- **EXERCISE BRIEF**: Among the entries below, which lines run from the line with "Image resolution: width=1063" through the line with "365x372 pixels."? Retype those, both ends included, exactly and without pictures.

- **EXERCISE DATA**:
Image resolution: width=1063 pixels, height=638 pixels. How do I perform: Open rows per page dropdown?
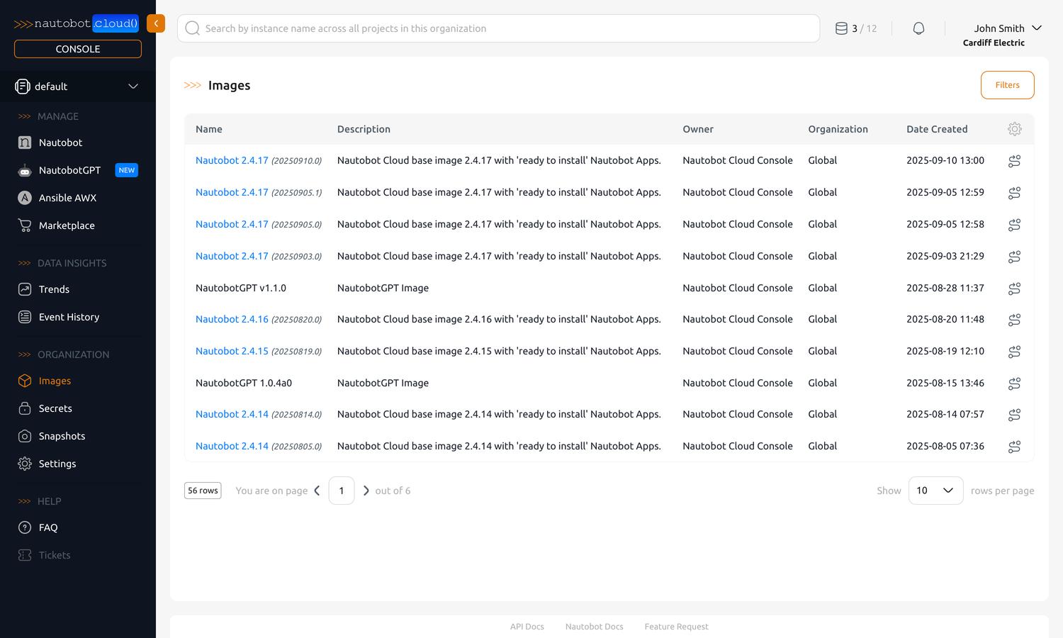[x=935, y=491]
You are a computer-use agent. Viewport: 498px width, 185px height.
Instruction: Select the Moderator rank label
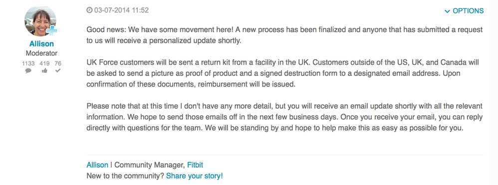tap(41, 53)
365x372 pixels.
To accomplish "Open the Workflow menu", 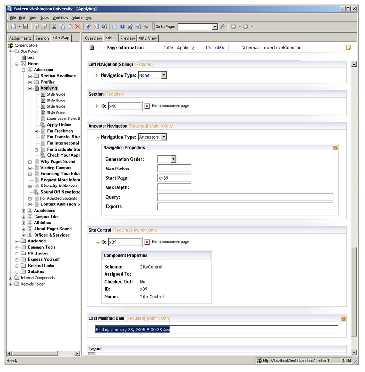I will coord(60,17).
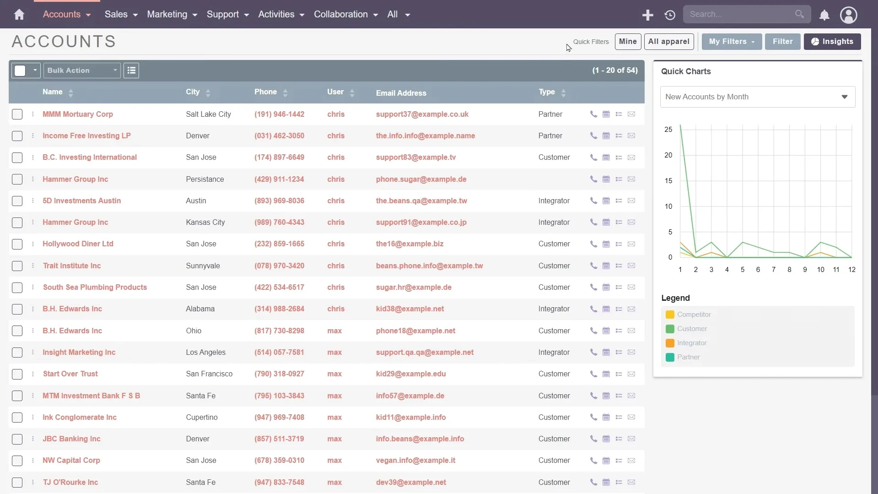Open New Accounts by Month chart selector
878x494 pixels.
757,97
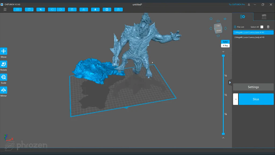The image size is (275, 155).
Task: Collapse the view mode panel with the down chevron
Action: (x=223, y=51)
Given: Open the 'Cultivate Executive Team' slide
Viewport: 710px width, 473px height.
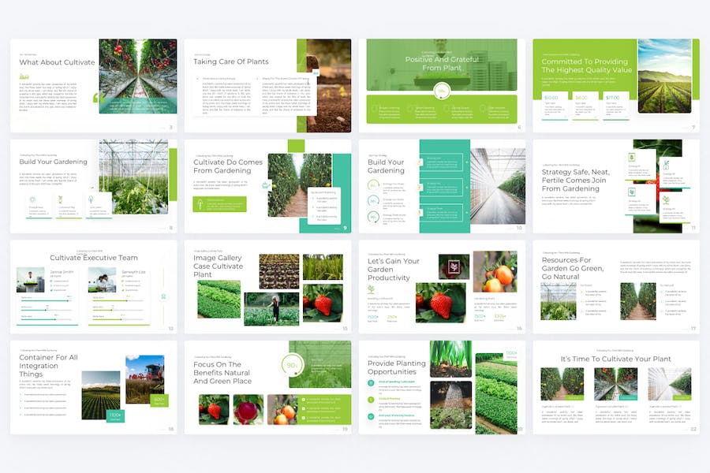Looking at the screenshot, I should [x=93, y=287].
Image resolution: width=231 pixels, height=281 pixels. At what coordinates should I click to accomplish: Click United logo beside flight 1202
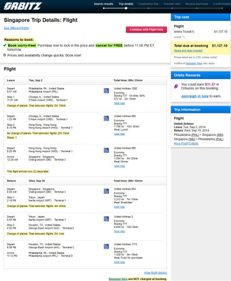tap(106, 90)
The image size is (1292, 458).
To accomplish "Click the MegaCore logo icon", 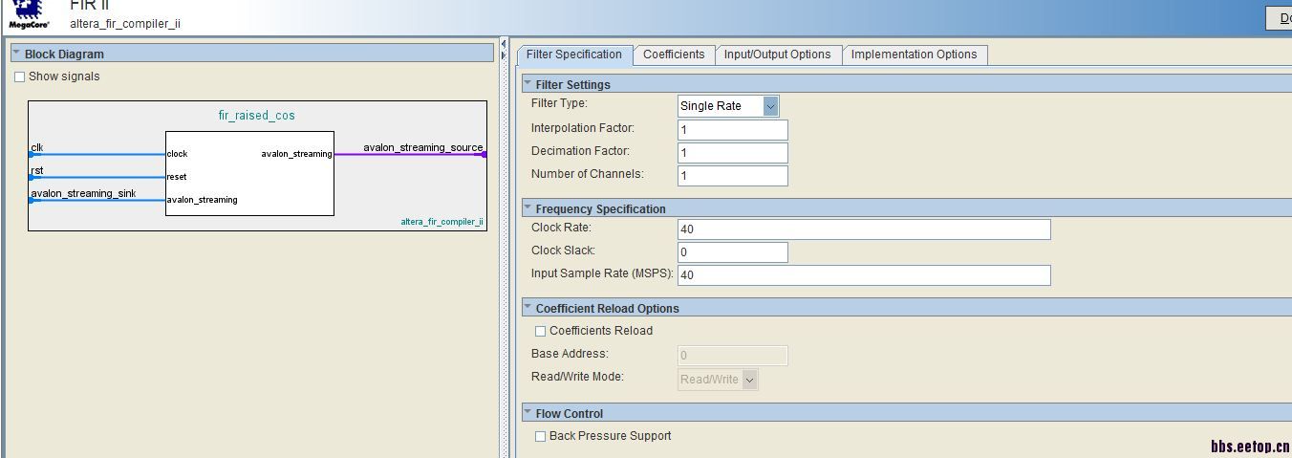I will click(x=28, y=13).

...

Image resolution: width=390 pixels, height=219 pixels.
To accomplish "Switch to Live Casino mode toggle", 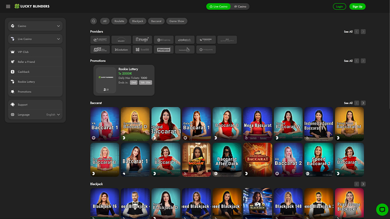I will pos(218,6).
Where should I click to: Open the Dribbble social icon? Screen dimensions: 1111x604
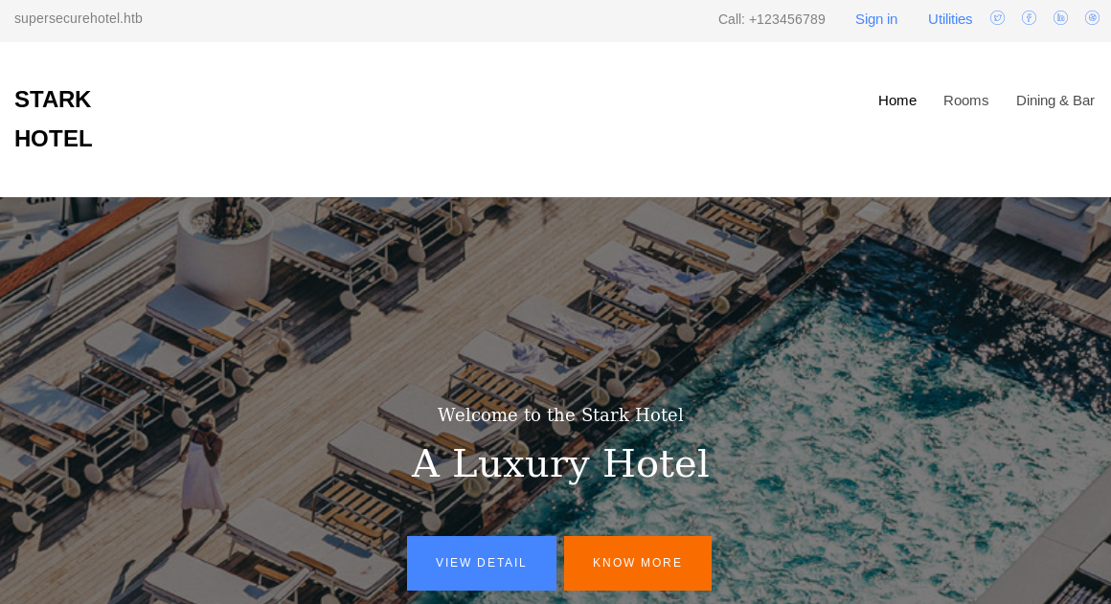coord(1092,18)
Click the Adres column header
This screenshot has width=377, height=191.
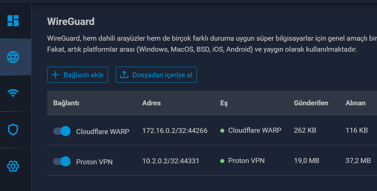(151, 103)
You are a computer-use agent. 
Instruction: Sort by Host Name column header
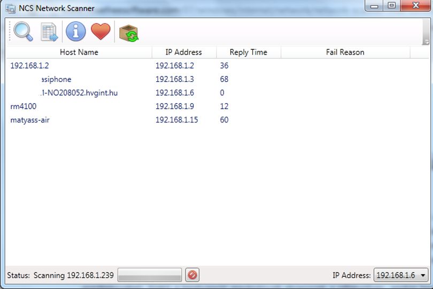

==

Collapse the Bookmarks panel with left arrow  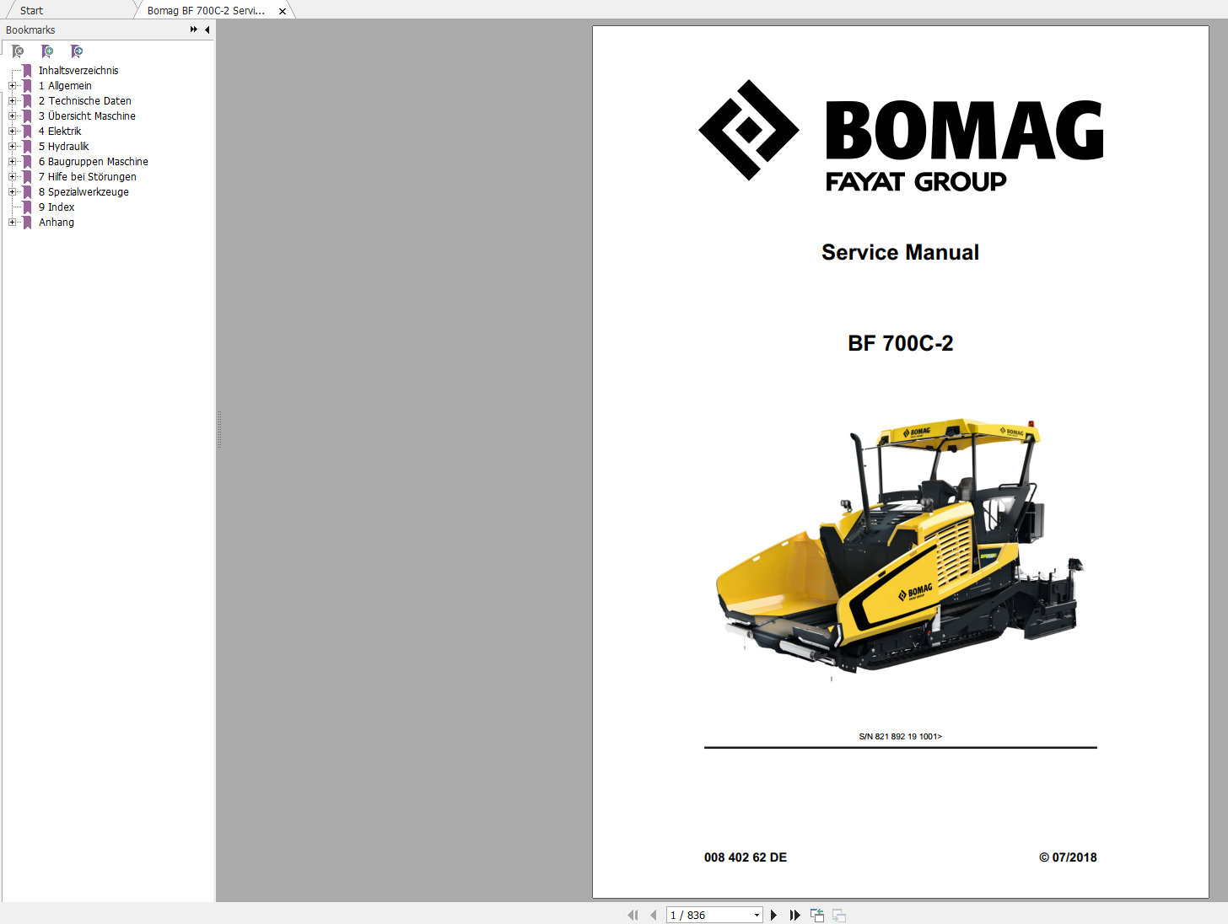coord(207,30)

- **ANSWER AREA**:
Image resolution: width=1063 pixels, height=638 pixels. How do I perform: Open rows per page dropdown?
[x=935, y=491]
You are a computer-use agent. Viewport: 498px width, 185px height.
Instruction: Select the Moderator rank label
tap(41, 53)
365x372 pixels.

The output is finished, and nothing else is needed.